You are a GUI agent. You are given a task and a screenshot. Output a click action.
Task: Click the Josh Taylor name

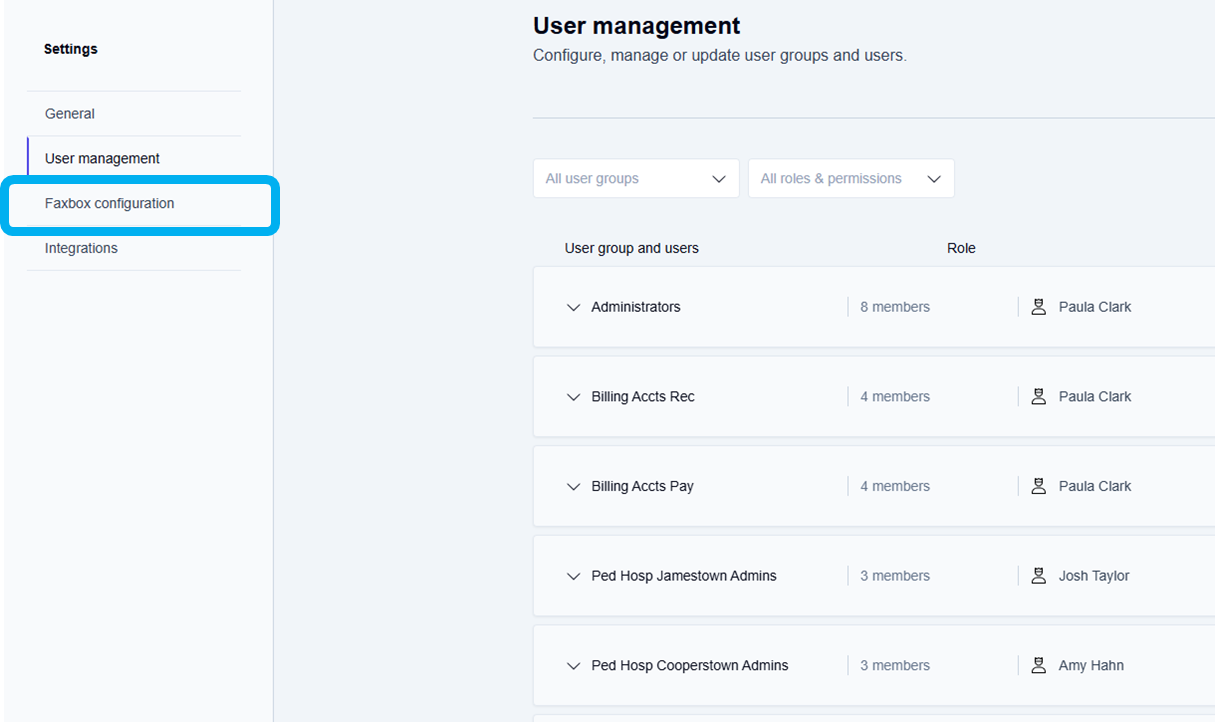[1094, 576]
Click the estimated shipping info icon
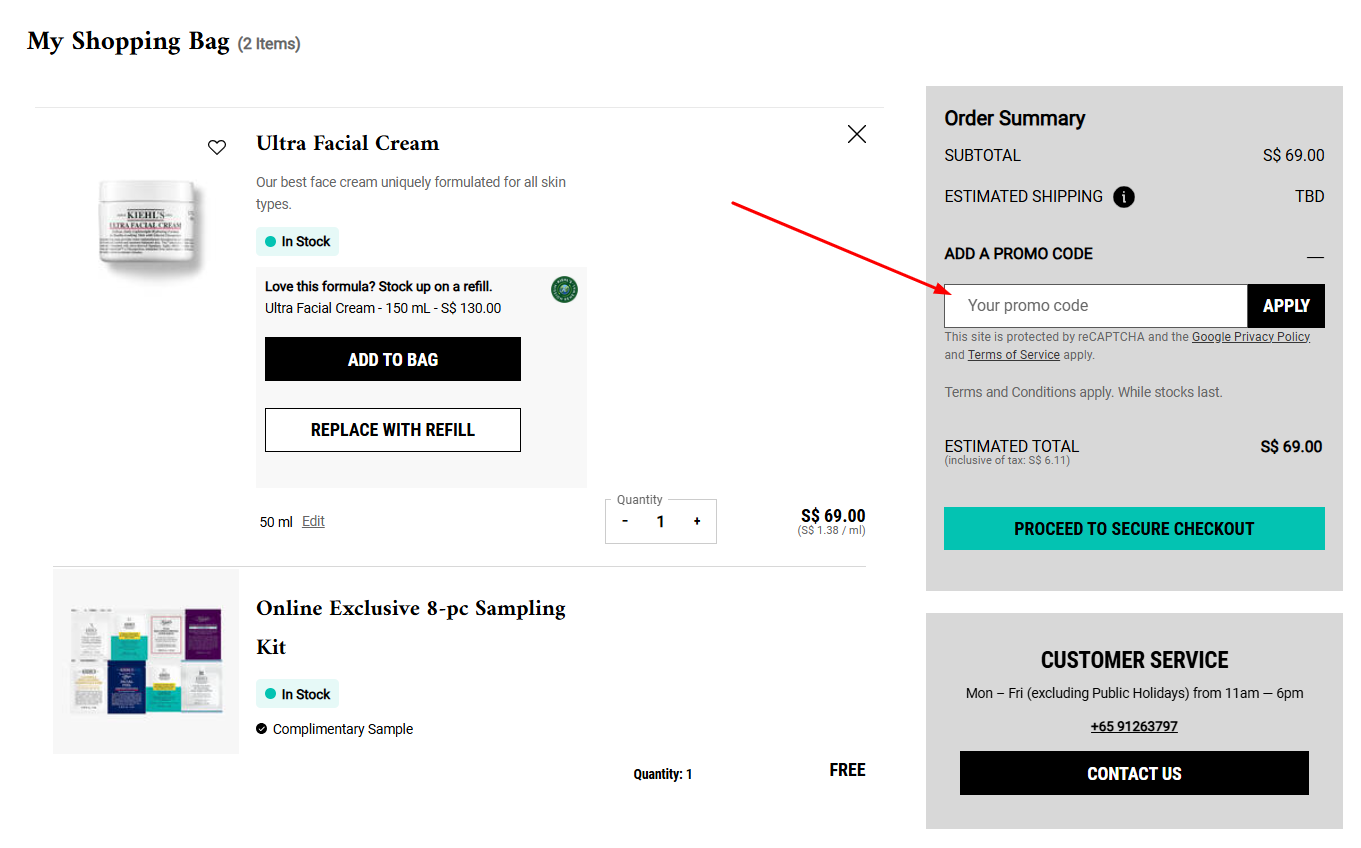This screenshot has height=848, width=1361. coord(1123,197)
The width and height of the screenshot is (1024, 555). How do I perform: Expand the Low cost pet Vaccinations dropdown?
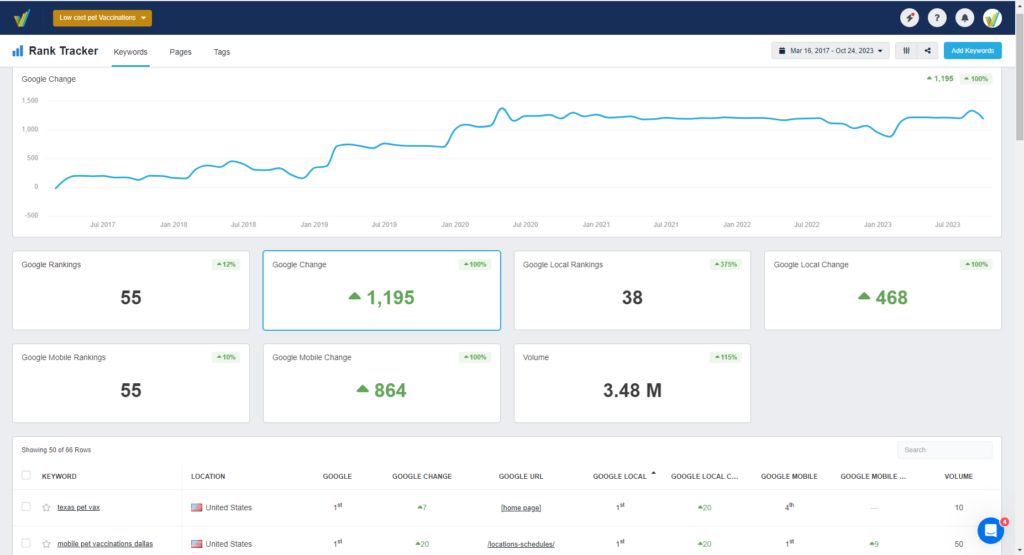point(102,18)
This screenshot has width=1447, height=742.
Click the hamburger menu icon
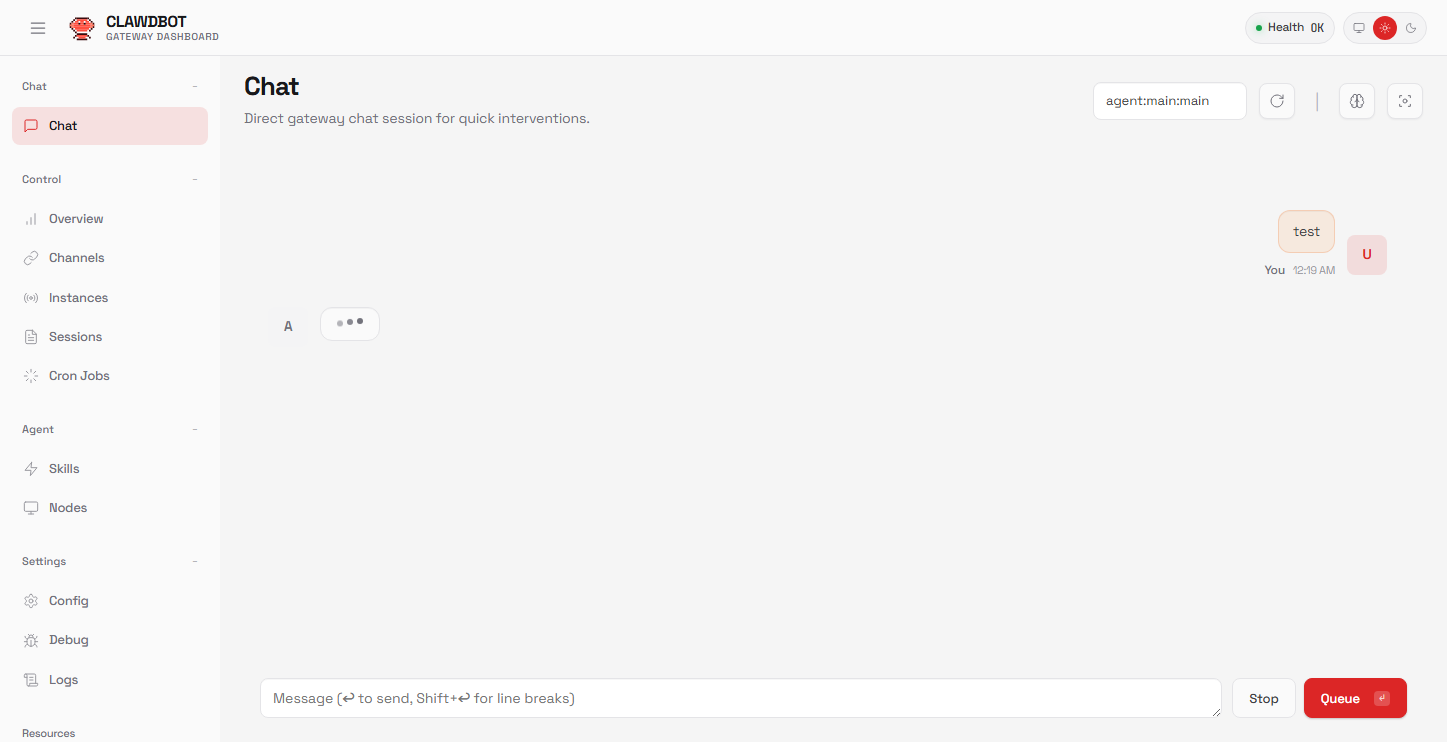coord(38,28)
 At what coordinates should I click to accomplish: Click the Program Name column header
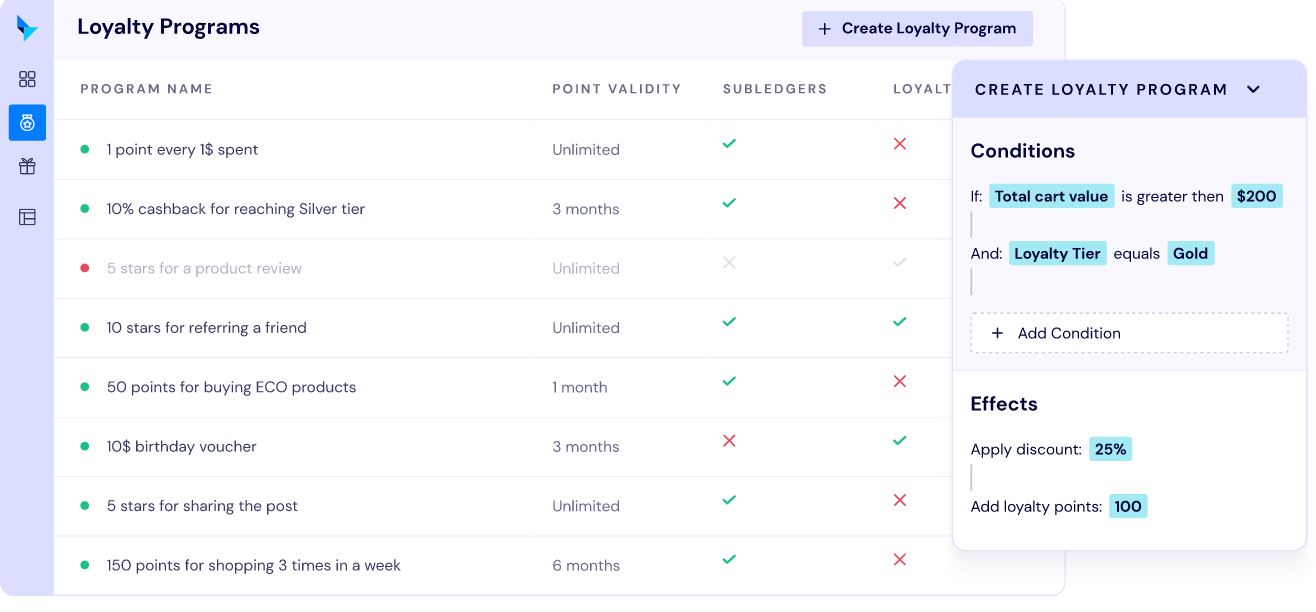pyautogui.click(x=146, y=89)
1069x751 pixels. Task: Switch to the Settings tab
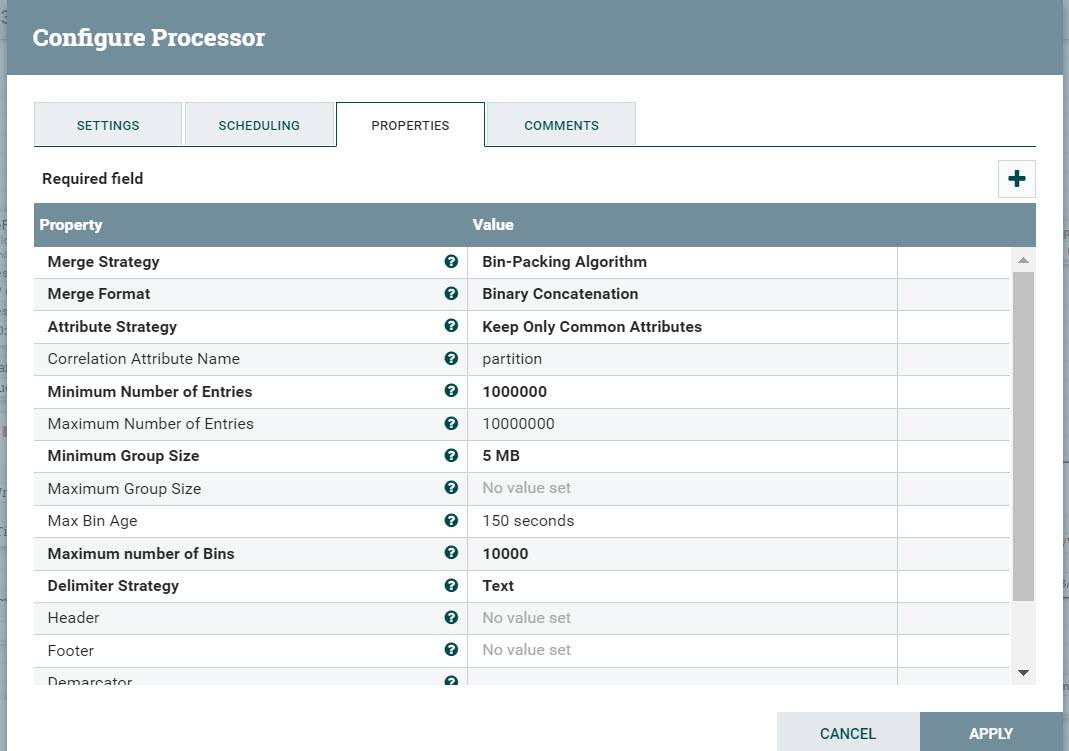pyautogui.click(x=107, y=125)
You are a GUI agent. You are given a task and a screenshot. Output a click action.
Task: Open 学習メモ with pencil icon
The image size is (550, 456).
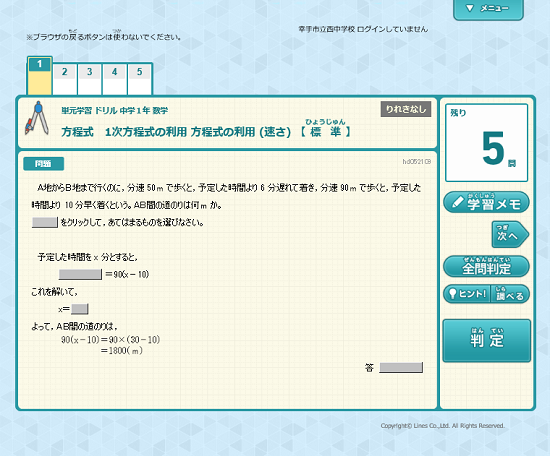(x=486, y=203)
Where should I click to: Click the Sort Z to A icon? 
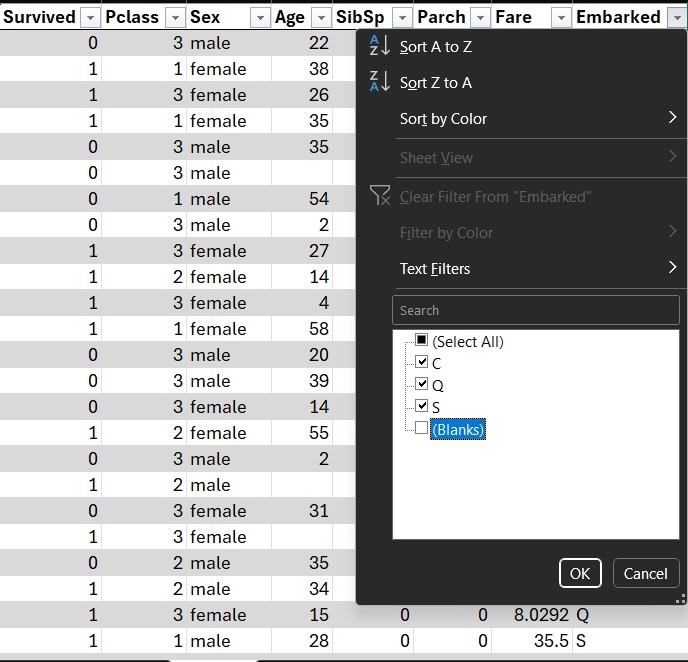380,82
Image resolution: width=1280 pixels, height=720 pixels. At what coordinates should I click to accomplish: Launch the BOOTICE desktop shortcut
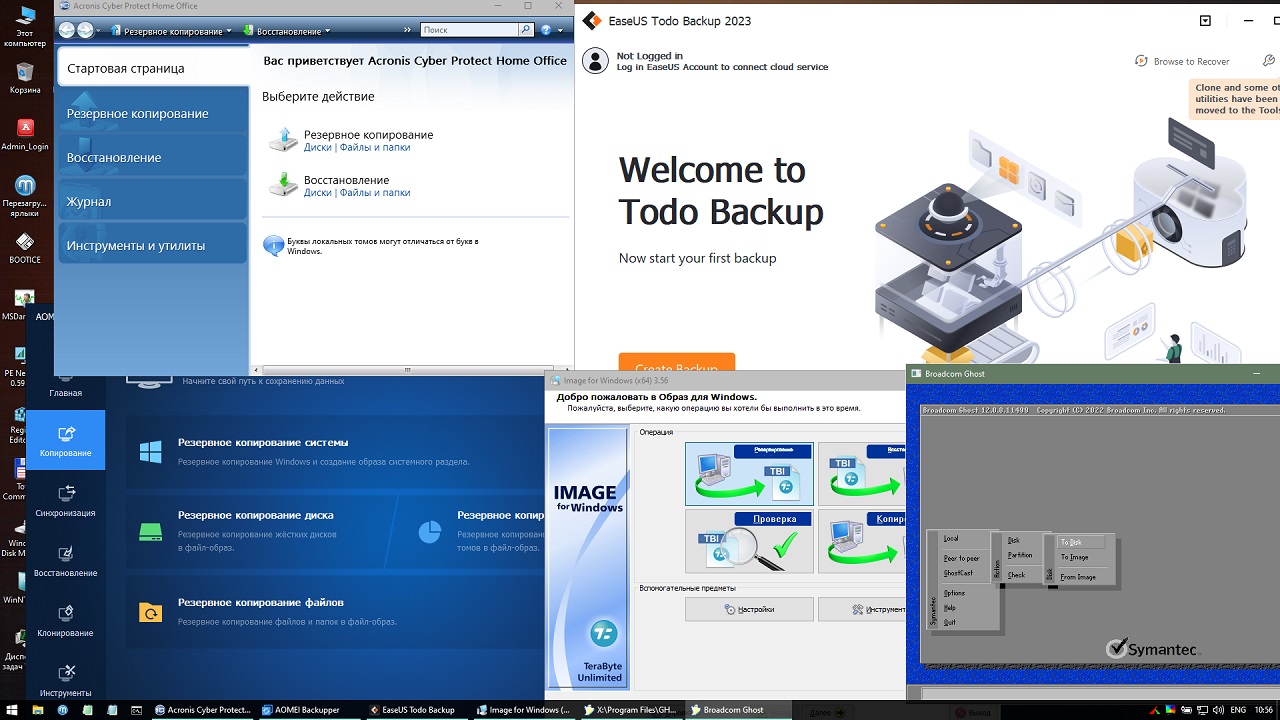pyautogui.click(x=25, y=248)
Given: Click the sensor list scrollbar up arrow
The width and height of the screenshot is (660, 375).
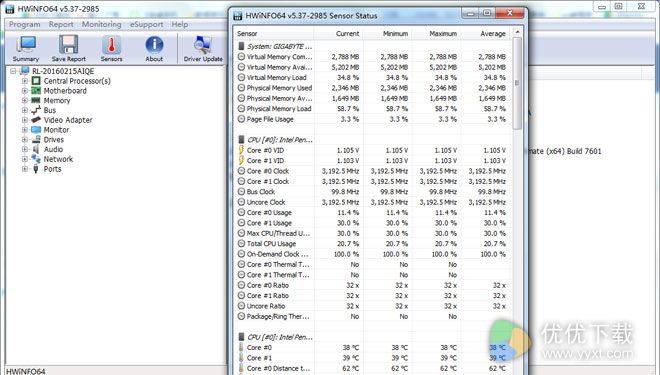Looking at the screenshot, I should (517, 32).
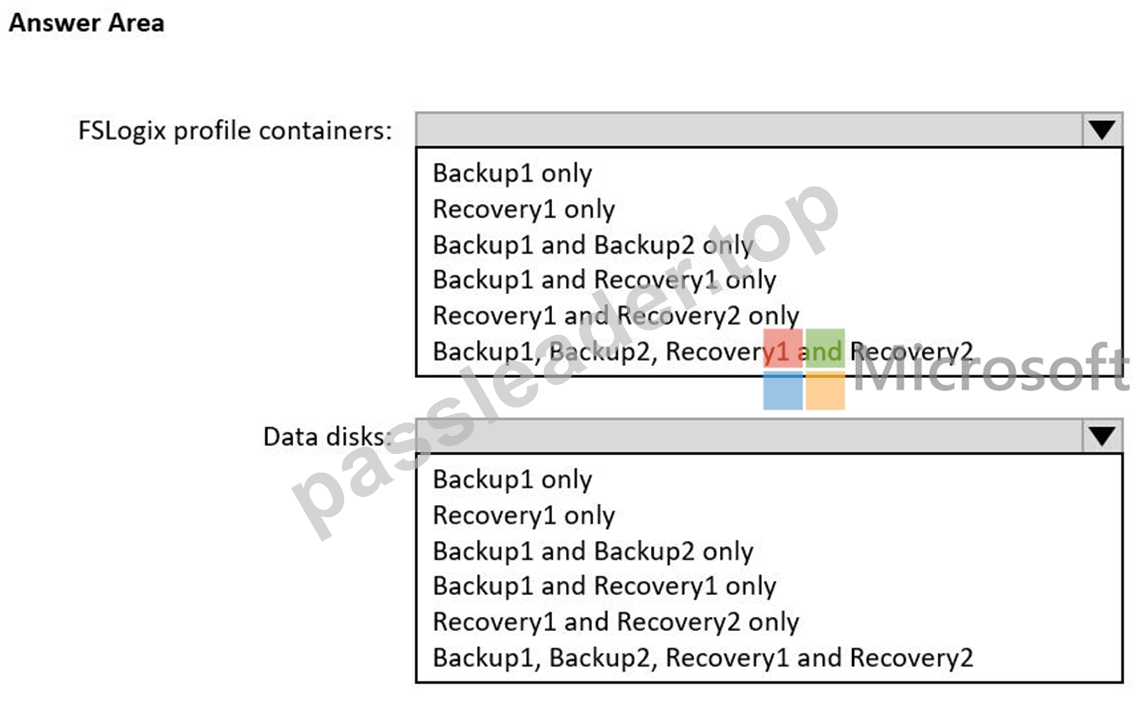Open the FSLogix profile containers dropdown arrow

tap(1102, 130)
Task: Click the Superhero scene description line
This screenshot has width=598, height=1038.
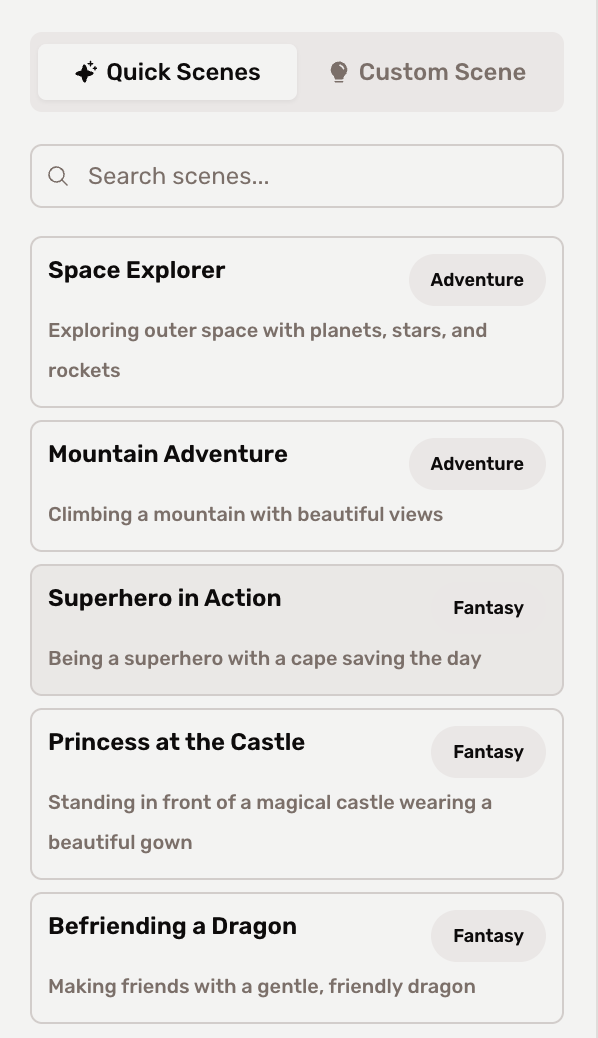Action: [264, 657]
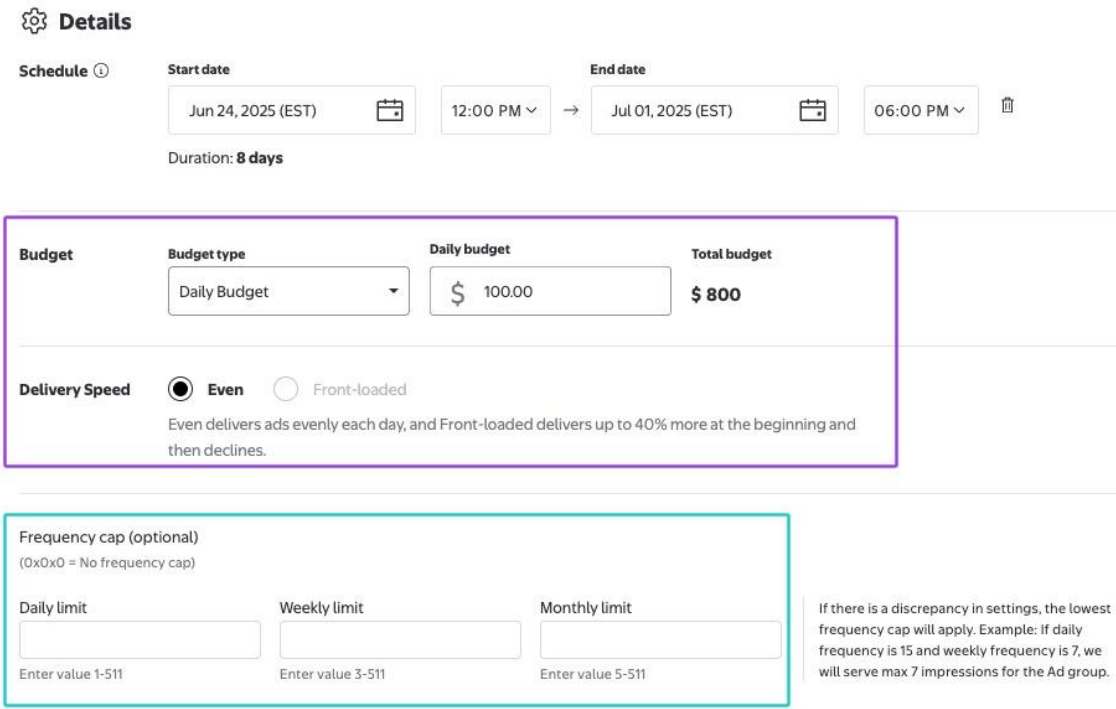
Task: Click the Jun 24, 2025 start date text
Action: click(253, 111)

----

Exercise goal
In your copy of the entries above, keep the text exact and leave out the pictures.

Result of this task
You are a GUI agent. You are given a task and a screenshot. Output a click action.
Task: Click the Josh Taylor name

[1094, 576]
Click the estimated shipping info icon
This screenshot has height=848, width=1361. coord(1123,197)
The width and height of the screenshot is (1024, 555). How do I perform: Expand the Low cost pet Vaccinations dropdown?
point(102,18)
This screenshot has width=1447, height=742.
Click the hamburger menu icon
coord(38,28)
 At what coordinates should I click to accomplish: Click the Program Name column header
pyautogui.click(x=146, y=89)
1069x751 pixels. Task: Switch to the Settings tab
pyautogui.click(x=107, y=125)
You are a GUI agent. You are given a task and a screenshot. Output a click action.
Task: Open 学習メモ with pencil icon
The image size is (550, 456).
(x=486, y=203)
Where should I click to: Click the Sort Z to A icon? 
380,82
Image resolution: width=1280 pixels, height=720 pixels. At what coordinates should I click to accomplish: Launch the BOOTICE desktop shortcut
pyautogui.click(x=25, y=248)
Given: Click the sensor list scrollbar up arrow
The width and height of the screenshot is (660, 375).
Looking at the screenshot, I should (517, 32).
Open the FSLogix profile containers dropdown arrow

tap(1102, 130)
Task: Click the Superhero scene description line
This screenshot has width=598, height=1038.
Action: [264, 657]
Task: Click the Jun 24, 2025 start date text
Action: click(253, 111)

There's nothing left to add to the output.